— begin TEXT SEGMENT —

Same.dev (same.new) and Softr regularly appear in the same “AI app builders” conversations, but they solve genuinely different problems for genuinely different users. One is a developer tool for cloning and scaffolding React frontends. The other is a complete business application platform for building, launching, and maintaining operational software without code. Comparing them in a single article makes sense because people do evaluate both - but choosing between them usually comes down to one question: are you building a design prototype, or are you building software your team will use every day?
Meet the Contenders
Understanding the architectural difference between these two tools is essential before comparing them on any specific feature.
What is Same.dev?

Same.dev (now at same.new, formerly same.dev) is a frontend prototyping assistant that replicates the visual layout of any live website from its URL. Paste a link, and the AI clones the design - colors, typography, section structure, and spacing - into a React and Tailwind CSS project you can modify through conversational chat prompts. It’s primarily a design scaffolding tool for developers who want to start from an existing visual reference rather than a blank file.
| Spec | Details |
|---|---|
| Primary Stack | React, Tailwind CSS, Vite |
| Interface | URL cloning input + chat prompt editor |
| Primary Deployment Target | Same.new staging environment |
| Key Advantage | Rapidly cloning frontend layouts from existing live websites |
What is Softr?

Softr is an AI-native platform for building business software without writing code. Its AI Co-Builder generates complete applications from a single description - relational database tables, authenticated pages, user groups, blocks, and navigation - and then hands control to a visual drag-and-drop editor where teams configure permissions, connect data sources, build automation workflows, and fine-tune layouts. Builders who prefer a different starting point can also choose from pre-built templates or build from scratch; every configuration the AI can do is equally available through the visual editor. Softr is used by 1 million+ builders and 7,000+ organizations including Netflix, Google, and Stripe for client portals, internal tools, CRMs, and team dashboards.

— end TEXT SEGMENT —
— begin SUPPLIED MATERIAL —

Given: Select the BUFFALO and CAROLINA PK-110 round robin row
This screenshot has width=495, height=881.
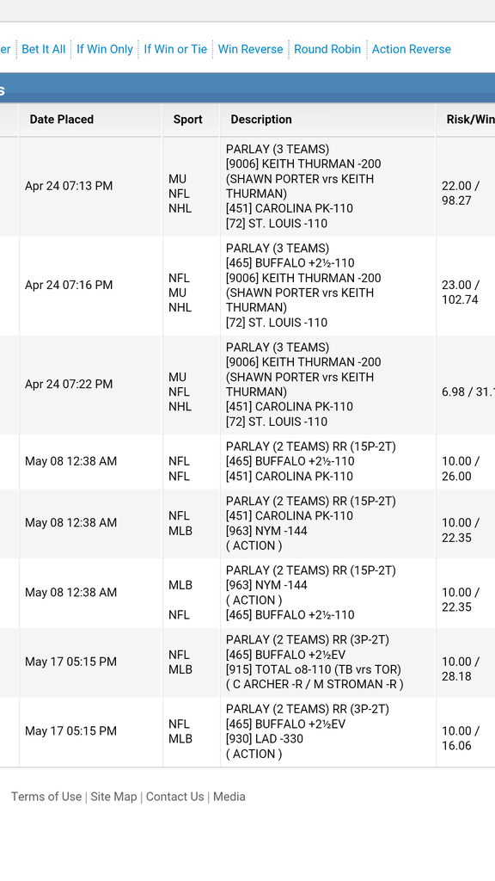Looking at the screenshot, I should click(x=248, y=462).
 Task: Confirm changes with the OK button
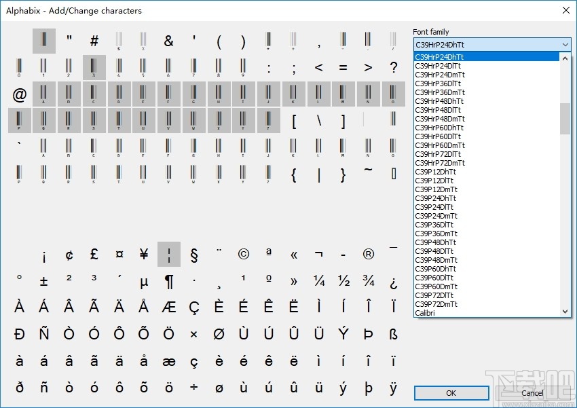pyautogui.click(x=451, y=393)
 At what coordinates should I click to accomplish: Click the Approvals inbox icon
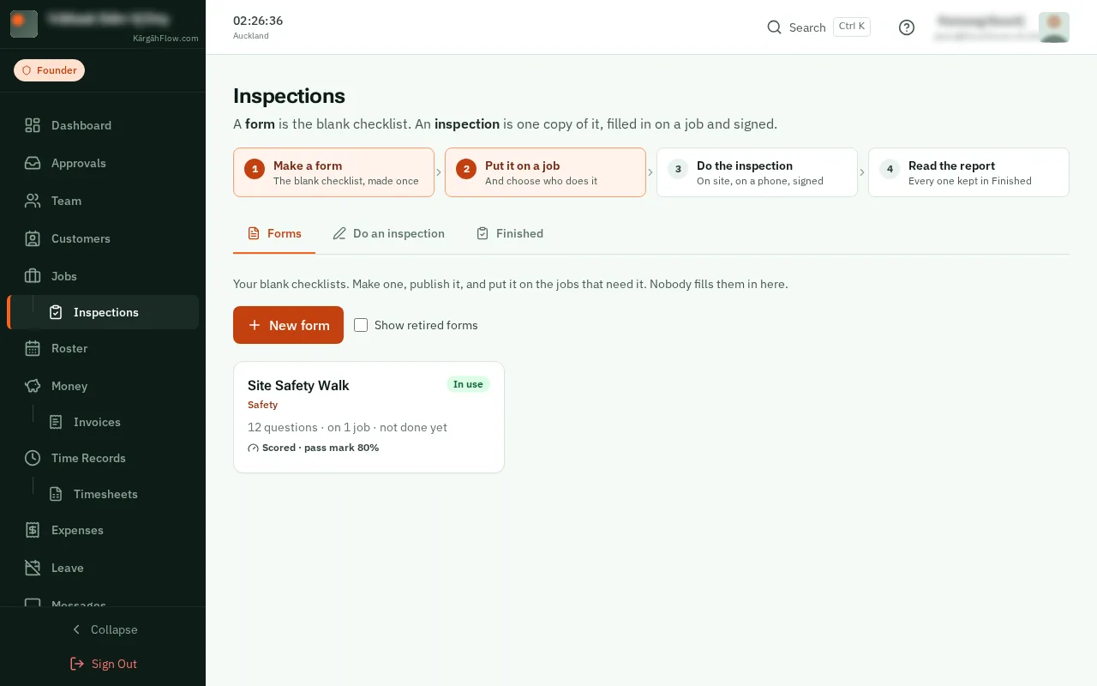33,163
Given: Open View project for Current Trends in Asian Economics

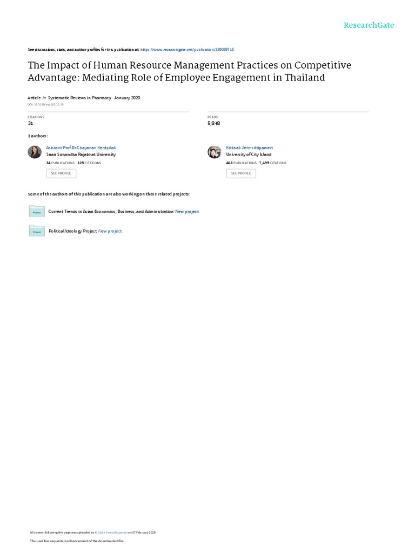Looking at the screenshot, I should [186, 212].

— end SUPPLIED MATERIAL —

§ GIVEN PROBLEM 1: According to the comparison of Same.dev and Softr, what is Same.dev's primary stack?
§ GIVEN PROBLEM 2: Extend the comparison of Same.dev and Softr from the point where it stops.

§ EXERCISE RESULT 1: React, Tailwind CSS, and Vite.

§ EXERCISE RESULT 2:
| Spec | Details |
|---|---|
| Primary Stack | React-based frontend blocks, native Softr Databases, 17 external data source connectors |
| Interface | AI Co-Builder + drag-and-drop visual editor |
| Primary Deployment Target | Fully managed Softr hosting (SOC 2 Type II, EU data residency) |
| Key Advantage | Zero-maintenance production business apps with enterprise permissions and native databases |
The Core Difference
The fundamental difference isn’t about technical sophistication - it’s about what problem each tool was designed to solve.
Same.dev is built for a specific developer workflow: you see a website design you like, you want a React version of it to build on, and you don’t want to spend time recreating the layout from scratch. The AI does the cloning, you refine through prompts, you download the code. Same.dev is a frontend scaffolding accelerator. It has no ambition to become a full-stack platform, handle user authentication, or manage business data. That’s not a gap or a weakness - it’s a deliberate scope decision.
Softr is built for a different problem entirely: business teams that need working software but can’t or won’t maintain a codebase. The AI Co-Builder doesn’t generate code for you to maintain - it configures a production-ready application on Softr’s managed infrastructure, including the database, the authentication, the user permissions, and the hosting. You can also build the same way using templates or the visual editor directly, without involving the AI at all. When you’re done building, the application just runs. There are no package updates to manage, no security patches to deploy, no deployment pipelines to configure.
The comparison matters because both appear in searches for “AI app builders” - but a developer wanting to scaffold a UI and an operations manager wanting to build a client portal need completely different tools. Using Same.dev for the second use case requires building an entire backend from scratch. Using Softr for the first use case means accepting a managed platform where you don’t own or modify the underlying code.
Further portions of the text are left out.